Windows into the past [Explored 7/11/18]
Carbide Willson ruins - Happy Window Wednesday!
“Carbide” ruins, Gatineau Park, Chelsea, QC.
“Thomas Leopold Willson (1860–1915) was an inquisitive, adaptable, Canadian inventor. He experimented with a range of industrial and chemical processes, including a lighting system that failed to find a market and electro-thermal reductions of metallic oxides, which did result in marketing success. Willson is best known for his commercial process of making calcium carbide and using it to generate acetylene fuel. Although another inventor in France also made calcium carbide in the same year (1892), Willson’s technique was cheaper. Willson’s technique led to the formation of what became Union Carbide, which is now owned by Dow Chemical.
In 1895, Willson developed a carbide industry on the Welland Canal in southern Ontario, expanding with plants in Ottawa, and in Shawinigan, Quebec.
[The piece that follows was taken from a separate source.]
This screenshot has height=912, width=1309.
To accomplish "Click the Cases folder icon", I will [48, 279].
Acetylene lighting became the standard for lighting on streets, in buildings, and in car headlamps and marine signals, making “Carbide” Willson a successful industrialist. His Ottawa-located International Marine Signal Building—the manufacturing site of acetylene-fired marine buoys and lighthouse beacons—was reputed to be the longest building in the British Empire.
Willson fulfilled his industrialist role socially, as well. He settled in Ottawa in 1901 with a home on Metcalfe Street and a summer house on Meech Lake in Gatineau. Willson was a member of several social clubs and hosted many political and social events. He also loved new and grand schemes. He was the first automobile owner in Ottawa and included laboratories in his home and his summer house. Willson’s wide-ranging experiments resulted in over 70 patents and earned Willson a University of Toronto prize for his discoveries. Willson also applied his innovative ideas in a number of industries: carbide, pulp and paper, railways, dams, and fertilizers.
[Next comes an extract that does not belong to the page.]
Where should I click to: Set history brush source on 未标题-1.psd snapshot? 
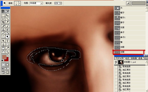[x=116, y=62]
One of Willson’s innovations involved the production of a nitrogen-based solid that could be ground up and used as fertilizer. Willson believed that the process could revolutionize agriculture and in 1912, set out to establish a small fertilizer plant at Meech Lake. His project was financially backed by Interstate Chemical, an American fertilizer company, and James Buchanan Duke, the American tobacco and textile millionaire known for his financial support of what became Duke University.
Willson’s factory surpassed expectations, but Willson’s inventiveness was not matched with financial acumen. With so many projects, Willson was financially stretched. He missed a payment to Duke, who then seized Willson’s Meech Lake factory. Duke wasn’t interested in maintaining the factory and let it fall into ruin. Willson died a short time later, suffering a heart attack in 1915 while in New York attempting to raise money for industrial plans in Newfoundland and Labrador.”